======== Study material ========
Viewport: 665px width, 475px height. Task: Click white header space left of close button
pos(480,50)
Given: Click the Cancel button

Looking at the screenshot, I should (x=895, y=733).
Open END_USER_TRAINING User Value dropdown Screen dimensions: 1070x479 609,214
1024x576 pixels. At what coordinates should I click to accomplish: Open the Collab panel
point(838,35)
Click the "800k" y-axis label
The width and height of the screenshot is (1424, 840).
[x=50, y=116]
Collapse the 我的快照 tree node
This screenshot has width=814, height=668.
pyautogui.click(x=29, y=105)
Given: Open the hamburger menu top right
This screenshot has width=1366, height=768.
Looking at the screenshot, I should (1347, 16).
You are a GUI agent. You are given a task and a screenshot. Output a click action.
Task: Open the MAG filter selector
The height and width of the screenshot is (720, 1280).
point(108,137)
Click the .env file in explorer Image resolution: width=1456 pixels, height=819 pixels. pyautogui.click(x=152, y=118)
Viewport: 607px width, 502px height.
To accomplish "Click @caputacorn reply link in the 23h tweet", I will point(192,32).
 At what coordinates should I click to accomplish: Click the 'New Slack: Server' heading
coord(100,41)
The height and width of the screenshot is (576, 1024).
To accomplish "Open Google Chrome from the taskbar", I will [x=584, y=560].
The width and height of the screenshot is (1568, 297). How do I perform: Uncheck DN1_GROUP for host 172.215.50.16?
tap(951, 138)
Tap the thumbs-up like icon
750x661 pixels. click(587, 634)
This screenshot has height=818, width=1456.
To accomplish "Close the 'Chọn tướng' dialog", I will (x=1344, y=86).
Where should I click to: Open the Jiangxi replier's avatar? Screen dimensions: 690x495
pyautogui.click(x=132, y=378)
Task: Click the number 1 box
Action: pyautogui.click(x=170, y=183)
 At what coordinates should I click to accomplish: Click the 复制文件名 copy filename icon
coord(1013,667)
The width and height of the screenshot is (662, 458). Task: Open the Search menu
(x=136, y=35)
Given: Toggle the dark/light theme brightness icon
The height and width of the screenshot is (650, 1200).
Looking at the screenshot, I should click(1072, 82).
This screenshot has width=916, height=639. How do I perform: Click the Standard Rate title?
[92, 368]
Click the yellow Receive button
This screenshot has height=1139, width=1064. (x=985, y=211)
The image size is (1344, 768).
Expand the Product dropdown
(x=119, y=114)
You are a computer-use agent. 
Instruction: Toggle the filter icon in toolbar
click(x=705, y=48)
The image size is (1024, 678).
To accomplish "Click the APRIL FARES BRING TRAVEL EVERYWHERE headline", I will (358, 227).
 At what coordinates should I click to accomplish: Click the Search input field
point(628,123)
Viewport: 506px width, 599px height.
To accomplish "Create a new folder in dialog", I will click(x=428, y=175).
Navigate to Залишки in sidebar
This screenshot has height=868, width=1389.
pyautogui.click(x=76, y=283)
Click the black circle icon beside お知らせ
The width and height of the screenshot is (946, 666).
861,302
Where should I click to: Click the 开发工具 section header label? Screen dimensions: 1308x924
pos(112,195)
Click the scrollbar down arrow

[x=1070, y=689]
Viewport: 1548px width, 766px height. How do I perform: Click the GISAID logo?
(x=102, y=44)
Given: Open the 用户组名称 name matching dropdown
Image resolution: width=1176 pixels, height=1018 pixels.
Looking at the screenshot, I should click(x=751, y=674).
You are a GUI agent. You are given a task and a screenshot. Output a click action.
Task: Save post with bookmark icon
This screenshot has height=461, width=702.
========
**Task to complete**
Output all of the data without altering a single line.

**Task output**
Viewport: 665px width, 475px height. Task: Click white header space left of close button
pos(480,50)
Given: Click the Cancel button

Looking at the screenshot, I should (x=895, y=733).
Open END_USER_TRAINING User Value dropdown Screen dimensions: 1070x479 609,214
1024x576 pixels. At what coordinates should I click to accomplish: Open the Collab panel
point(838,35)
Click the "800k" y-axis label
The width and height of the screenshot is (1424, 840).
[x=50, y=116]
Collapse the 我的快照 tree node
This screenshot has width=814, height=668.
pyautogui.click(x=29, y=105)
Given: Open the hamburger menu top right
This screenshot has width=1366, height=768.
Looking at the screenshot, I should (1347, 16).
You are a GUI agent. You are given a task and a screenshot. Output a click action.
Task: Open the MAG filter selector
The height and width of the screenshot is (720, 1280).
point(108,137)
Click the .env file in explorer Image resolution: width=1456 pixels, height=819 pixels. pyautogui.click(x=152, y=118)
Viewport: 607px width, 502px height.
To accomplish "Click @caputacorn reply link in the 23h tweet", I will point(192,32).
 At what coordinates should I click to accomplish: Click the 'New Slack: Server' heading
coord(100,41)
The height and width of the screenshot is (576, 1024).
To accomplish "Open Google Chrome from the taskbar", I will [x=584, y=560].
The width and height of the screenshot is (1568, 297). How do I perform: Uncheck DN1_GROUP for host 172.215.50.16?
tap(951, 138)
Tap the thumbs-up like icon
750x661 pixels. click(587, 634)
This screenshot has height=818, width=1456.
To accomplish "Close the 'Chọn tướng' dialog", I will (x=1344, y=86).
Where should I click to: Open the Jiangxi replier's avatar? Screen dimensions: 690x495
pyautogui.click(x=132, y=378)
Task: Click the number 1 box
Action: pyautogui.click(x=170, y=183)
 At what coordinates should I click to accomplish: Click the 复制文件名 copy filename icon
coord(1013,667)
The width and height of the screenshot is (662, 458). Task: Open the Search menu
(x=136, y=35)
Given: Toggle the dark/light theme brightness icon
The height and width of the screenshot is (650, 1200).
Looking at the screenshot, I should click(1072, 82).
This screenshot has width=916, height=639. How do I perform: Click the Standard Rate title?
[92, 368]
Click the yellow Receive button
This screenshot has height=1139, width=1064. (x=985, y=211)
The image size is (1344, 768).
Expand the Product dropdown
(x=119, y=114)
You are a computer-use agent. 
Instruction: Toggle the filter icon in toolbar
click(x=705, y=48)
The image size is (1024, 678).
To accomplish "Click the APRIL FARES BRING TRAVEL EVERYWHERE headline", I will (358, 227).
 At what coordinates should I click to accomplish: Click the Search input field
point(628,123)
Viewport: 506px width, 599px height.
To accomplish "Create a new folder in dialog", I will click(x=428, y=175).
Navigate to Залишки in sidebar
This screenshot has height=868, width=1389.
pyautogui.click(x=76, y=283)
Click the black circle icon beside お知らせ
The width and height of the screenshot is (946, 666).
861,302
Where should I click to: Click the 开发工具 section header label? Screen dimensions: 1308x924
pos(112,195)
Click the scrollbar down arrow

[x=1070, y=689]
Viewport: 1548px width, 766px height. How do I perform: Click the GISAID logo?
(x=102, y=44)
Given: Open the 用户组名称 name matching dropdown
Image resolution: width=1176 pixels, height=1018 pixels.
Looking at the screenshot, I should click(x=751, y=674).
You are a GUI agent. You are given a task and a screenshot. Output a click action.
Task: Save post with bookmark icon
This screenshot has height=461, width=702.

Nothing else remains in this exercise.